━━━ Source material ━━━

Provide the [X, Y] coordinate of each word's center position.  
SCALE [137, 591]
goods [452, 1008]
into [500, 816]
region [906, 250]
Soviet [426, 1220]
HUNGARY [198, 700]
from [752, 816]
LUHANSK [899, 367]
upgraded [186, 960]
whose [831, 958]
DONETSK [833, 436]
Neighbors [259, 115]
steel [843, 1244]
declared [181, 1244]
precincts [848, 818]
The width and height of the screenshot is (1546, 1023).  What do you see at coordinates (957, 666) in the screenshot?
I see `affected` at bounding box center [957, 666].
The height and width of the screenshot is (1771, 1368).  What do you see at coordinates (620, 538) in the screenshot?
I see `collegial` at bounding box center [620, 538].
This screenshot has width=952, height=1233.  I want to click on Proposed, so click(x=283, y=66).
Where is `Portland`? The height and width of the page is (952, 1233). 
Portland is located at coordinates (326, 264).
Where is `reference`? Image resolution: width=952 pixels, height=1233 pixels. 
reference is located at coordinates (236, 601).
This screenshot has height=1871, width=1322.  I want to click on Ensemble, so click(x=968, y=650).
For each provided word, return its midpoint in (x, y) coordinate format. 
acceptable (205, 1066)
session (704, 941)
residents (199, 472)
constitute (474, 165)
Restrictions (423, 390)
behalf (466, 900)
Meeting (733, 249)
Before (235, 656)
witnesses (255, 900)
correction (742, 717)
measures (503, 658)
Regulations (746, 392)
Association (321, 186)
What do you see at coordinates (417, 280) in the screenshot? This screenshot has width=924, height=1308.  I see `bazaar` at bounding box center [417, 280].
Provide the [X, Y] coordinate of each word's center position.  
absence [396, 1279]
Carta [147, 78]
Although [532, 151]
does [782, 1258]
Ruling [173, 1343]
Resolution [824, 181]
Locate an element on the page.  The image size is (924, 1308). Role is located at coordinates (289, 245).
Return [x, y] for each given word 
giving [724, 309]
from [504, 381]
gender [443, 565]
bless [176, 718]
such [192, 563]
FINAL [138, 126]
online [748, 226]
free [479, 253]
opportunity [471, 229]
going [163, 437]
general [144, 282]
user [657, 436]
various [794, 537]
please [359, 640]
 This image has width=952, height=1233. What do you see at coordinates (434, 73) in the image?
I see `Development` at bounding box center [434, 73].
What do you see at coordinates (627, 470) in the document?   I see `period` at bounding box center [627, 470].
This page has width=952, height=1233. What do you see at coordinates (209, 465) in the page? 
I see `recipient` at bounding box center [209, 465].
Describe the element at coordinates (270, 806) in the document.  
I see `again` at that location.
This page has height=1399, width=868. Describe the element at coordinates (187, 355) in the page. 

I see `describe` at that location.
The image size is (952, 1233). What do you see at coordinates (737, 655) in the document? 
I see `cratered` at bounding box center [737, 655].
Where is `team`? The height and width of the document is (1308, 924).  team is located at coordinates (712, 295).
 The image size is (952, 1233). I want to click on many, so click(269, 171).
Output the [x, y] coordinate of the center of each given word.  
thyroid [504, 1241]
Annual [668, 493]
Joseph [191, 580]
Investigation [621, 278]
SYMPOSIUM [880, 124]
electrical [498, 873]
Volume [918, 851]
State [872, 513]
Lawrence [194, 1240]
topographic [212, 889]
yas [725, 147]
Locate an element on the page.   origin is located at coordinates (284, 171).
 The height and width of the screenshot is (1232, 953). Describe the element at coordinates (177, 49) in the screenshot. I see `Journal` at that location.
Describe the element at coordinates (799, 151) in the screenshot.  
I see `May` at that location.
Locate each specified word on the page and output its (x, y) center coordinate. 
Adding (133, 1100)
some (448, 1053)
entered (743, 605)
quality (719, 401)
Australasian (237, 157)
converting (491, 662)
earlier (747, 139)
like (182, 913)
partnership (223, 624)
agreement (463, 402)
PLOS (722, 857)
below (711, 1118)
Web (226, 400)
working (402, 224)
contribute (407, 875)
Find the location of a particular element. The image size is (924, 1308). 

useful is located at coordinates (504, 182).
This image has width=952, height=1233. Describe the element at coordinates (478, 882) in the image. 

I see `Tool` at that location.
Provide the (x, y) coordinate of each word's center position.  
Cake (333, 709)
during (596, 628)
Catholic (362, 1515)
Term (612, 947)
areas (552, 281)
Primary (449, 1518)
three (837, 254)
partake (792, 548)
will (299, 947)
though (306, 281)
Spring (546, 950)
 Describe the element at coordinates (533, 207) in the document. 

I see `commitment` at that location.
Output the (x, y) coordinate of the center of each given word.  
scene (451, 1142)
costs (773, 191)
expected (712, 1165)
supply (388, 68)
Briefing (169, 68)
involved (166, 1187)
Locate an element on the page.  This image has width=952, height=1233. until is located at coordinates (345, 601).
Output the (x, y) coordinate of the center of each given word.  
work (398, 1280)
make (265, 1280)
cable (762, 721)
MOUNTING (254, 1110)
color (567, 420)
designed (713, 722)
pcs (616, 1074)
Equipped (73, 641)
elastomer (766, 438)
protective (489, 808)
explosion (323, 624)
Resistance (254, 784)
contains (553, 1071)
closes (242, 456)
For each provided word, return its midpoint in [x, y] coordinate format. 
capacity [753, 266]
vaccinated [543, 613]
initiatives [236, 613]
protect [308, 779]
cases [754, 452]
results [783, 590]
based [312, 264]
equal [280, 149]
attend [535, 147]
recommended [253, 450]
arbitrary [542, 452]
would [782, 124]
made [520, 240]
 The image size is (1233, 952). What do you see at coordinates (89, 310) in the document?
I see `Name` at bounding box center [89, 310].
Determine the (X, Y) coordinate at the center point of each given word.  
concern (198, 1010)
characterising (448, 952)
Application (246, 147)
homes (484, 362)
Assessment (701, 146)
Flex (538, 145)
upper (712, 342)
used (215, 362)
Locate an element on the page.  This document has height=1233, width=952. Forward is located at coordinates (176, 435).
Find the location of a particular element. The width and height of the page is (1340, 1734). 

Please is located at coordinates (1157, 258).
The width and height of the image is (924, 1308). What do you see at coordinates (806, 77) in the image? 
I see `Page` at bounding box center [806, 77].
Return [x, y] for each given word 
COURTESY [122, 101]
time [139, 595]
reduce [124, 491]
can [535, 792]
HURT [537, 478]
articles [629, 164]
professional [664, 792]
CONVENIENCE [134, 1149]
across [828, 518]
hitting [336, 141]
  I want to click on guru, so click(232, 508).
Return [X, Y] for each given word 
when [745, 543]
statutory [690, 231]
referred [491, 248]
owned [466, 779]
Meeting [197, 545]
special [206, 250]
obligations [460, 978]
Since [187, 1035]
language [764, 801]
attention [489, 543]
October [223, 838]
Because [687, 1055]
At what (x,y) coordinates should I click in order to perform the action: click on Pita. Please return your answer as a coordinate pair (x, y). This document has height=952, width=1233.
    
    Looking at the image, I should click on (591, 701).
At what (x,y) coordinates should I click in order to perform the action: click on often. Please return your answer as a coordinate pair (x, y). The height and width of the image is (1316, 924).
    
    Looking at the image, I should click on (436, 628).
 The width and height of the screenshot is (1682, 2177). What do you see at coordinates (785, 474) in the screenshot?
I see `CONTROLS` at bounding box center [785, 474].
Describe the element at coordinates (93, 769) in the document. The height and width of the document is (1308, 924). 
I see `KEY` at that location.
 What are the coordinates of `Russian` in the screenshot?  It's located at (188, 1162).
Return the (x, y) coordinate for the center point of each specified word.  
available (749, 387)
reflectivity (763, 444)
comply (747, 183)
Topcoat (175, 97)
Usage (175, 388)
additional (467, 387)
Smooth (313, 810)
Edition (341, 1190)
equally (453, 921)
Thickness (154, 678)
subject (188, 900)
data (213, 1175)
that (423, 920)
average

━━━

Rescale the stretch from the line that contains "comply (747, 183)" through the end of the records, reproducing every line with all its wording kept. Multiply each coordinate in the answers by 1.5 and round to whole numbers, with halves rounded up.

• [Answer for the task]
comply (1121, 275)
Topcoat (263, 146)
Usage (263, 582)
additional (701, 581)
Smooth (470, 1215)
Edition (512, 1785)
equally (680, 1382)
Thickness (231, 1017)
subject (282, 1350)
data (320, 1763)
that (635, 1380)
average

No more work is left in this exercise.